*REQUIREMENTS*. Please rewrite the rows between the line holding "857x1200 pixels. How" and the line holding "point(590,307)", inclusive, changing "logo icon" to "logo" and leaving everything else as it is. Leave the pictures out of your answer.

*DATA FOR THIS EXERCISE*.
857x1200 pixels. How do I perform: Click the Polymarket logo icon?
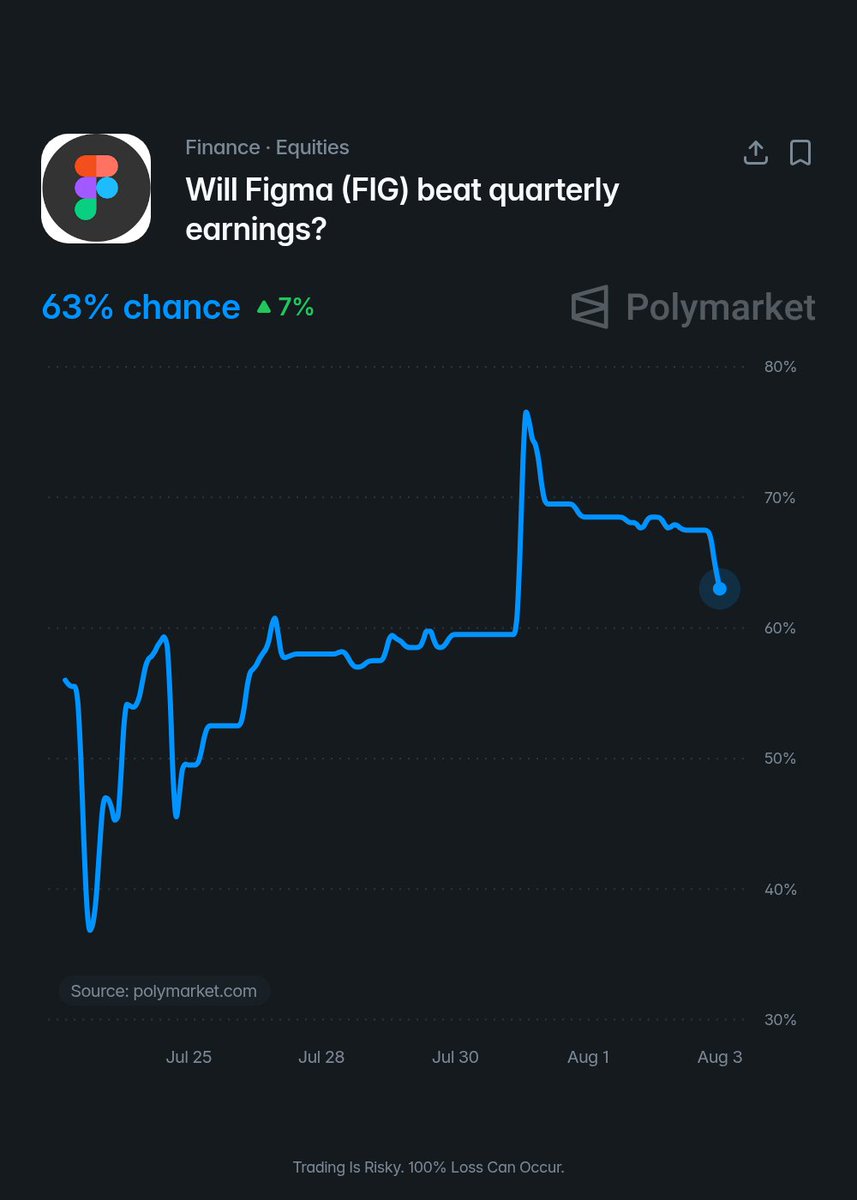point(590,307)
---
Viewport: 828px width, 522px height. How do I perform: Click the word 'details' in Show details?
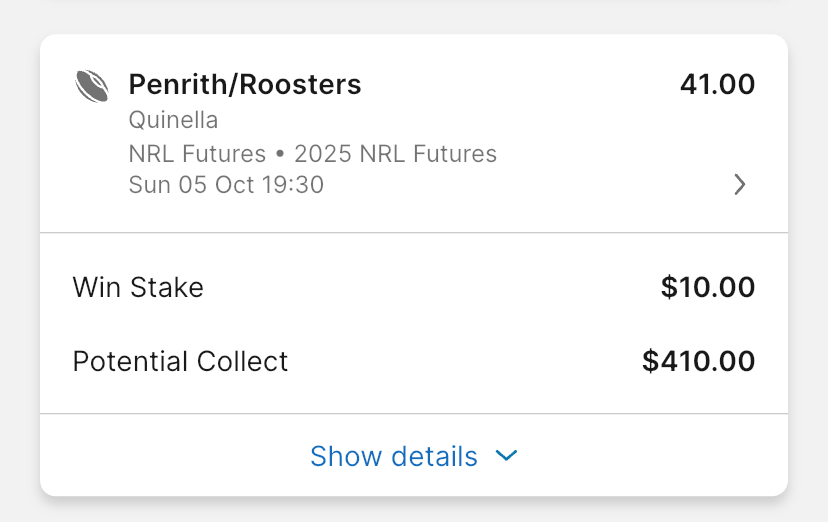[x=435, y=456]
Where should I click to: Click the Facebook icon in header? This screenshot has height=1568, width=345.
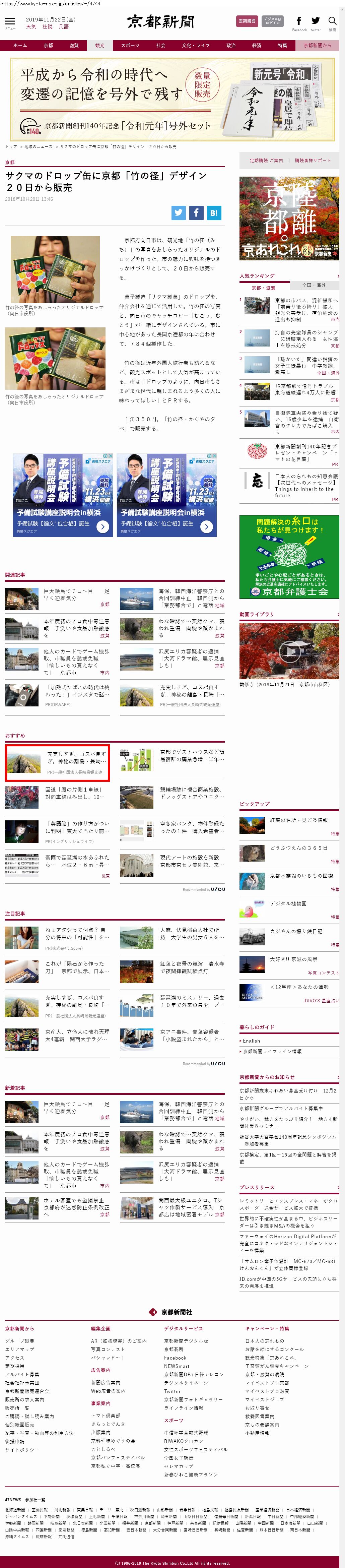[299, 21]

*SOLUTION*.
857x1200 pixels. How do I perform: Click the Polymarket logo?
point(590,307)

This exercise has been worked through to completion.